== Segment start ==
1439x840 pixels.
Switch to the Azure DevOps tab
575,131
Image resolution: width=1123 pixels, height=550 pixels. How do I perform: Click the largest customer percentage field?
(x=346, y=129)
== Segment end ==
- **To do**
Every entry is to be returned exactly, with nothing dropped.

- **Written answer**
1439x840 pixels.
Switch to the Azure DevOps tab
575,131
Image resolution: width=1123 pixels, height=550 pixels. How do I perform: Click the largest customer percentage field?
(x=346, y=129)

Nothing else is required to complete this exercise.